## TRECHO SELECIONADO
Quando o ato de vestir vai muito além da função estética

Empresas brasileiras apostam no engajamento político e social e se diferenciam do mercado por Paula Passos Insatisfeitas com o antigo trabalho, as designers gráficas Aline Tavares e Claydja Cabral montaram a Oyá Estúdio...

Empresas brasileiras apostam no engajamento político e social e se diferenciam do mercado

 

Insatisfeitas com o antigo trabalho, as designers gráficas Aline Tavares e Claydja Cabral montaram a Oyá Estúdio Criativo, no Recife. Há três anos no mercado, a empresa cria a identidade visual de marcas, faz materiais promocionais para eventos, diagrama livros e revistas, produz peças para redes sociais, além de cadernos artesanais, quadros e ímãs de geladeira. Mesmo com clientes de diversos grupos sociais, a dupla se posiciona no mercado a favor das causas feminista, LGBT+ e antirracista. “Para nós  isso é muito natural, porque na nossa vida pessoal, sempre encaramos essas lutas juntas. Nos conhecemos em militâncias, começamos um relacionamento e estamos casadas hoje”, contou Aline.

## ENUNCIADO 1
Você pode redigitar, sem nenhuma alteração, tudo o que vai da linha das entradas que contém "will (611, 114)." até o fim das entradas, incluindo essa linha?
O trecho e as entradas não têm nenhuma relação entre si.

Registros de uma coleção
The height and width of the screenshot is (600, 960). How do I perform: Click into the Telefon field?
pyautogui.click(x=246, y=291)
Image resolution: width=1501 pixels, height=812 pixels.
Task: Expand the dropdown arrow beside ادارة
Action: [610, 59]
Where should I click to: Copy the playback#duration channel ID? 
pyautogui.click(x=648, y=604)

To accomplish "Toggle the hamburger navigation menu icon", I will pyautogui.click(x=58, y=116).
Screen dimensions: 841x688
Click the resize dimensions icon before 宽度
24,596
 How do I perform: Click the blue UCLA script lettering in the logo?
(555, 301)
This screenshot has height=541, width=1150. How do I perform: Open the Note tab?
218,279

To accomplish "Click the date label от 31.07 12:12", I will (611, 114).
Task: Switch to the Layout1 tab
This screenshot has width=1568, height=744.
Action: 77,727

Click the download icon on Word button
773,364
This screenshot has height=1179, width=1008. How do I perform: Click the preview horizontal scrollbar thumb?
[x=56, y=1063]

## ENUNCIADO 2
Você pode repetir na íntegra, sem alterações, o trecho sobre marcas de vestuário e engajamento?

## RESPOSTA FINAL 1
To accomplish "Click the date label от 31.07 12:12", I will (611, 114).
Task: Switch to the Layout1 tab
This screenshot has width=1568, height=744.
Action: 77,727

Click the download icon on Word button
773,364
This screenshot has height=1179, width=1008. How do I perform: Click the preview horizontal scrollbar thumb?
[x=56, y=1063]

## RESPOSTA FINAL 2
Quando o ato de vestir vai muito além da função estética

Empresas brasileiras apostam no engajamento político e social e se diferenciam do mercado por Paula Passos Insatisfeitas com o antigo trabalho, as designers gráficas Aline Tavares e Claydja Cabral montaram a Oyá Estúdio...

Empresas brasileiras apostam no engajamento político e social e se diferenciam do mercado

 

Insatisfeitas com o antigo trabalho, as designers gráficas Aline Tavares e Claydja Cabral montaram a Oyá Estúdio Criativo, no Recife. Há três anos no mercado, a empresa cria a identidade visual de marcas, faz materiais promocionais para eventos, diagrama livros e revistas, produz peças para redes sociais, além de cadernos artesanais, quadros e ímãs de geladeira. Mesmo com clientes de diversos grupos sociais, a dupla se posiciona no mercado a favor das causas feminista, LGBT+ e antirracista. “Para nós  isso é muito natural, porque na nossa vida pessoal, sempre encaramos essas lutas juntas. Nos conhecemos em militâncias, começamos um relacionamento e estamos casadas hoje”, contou Aline.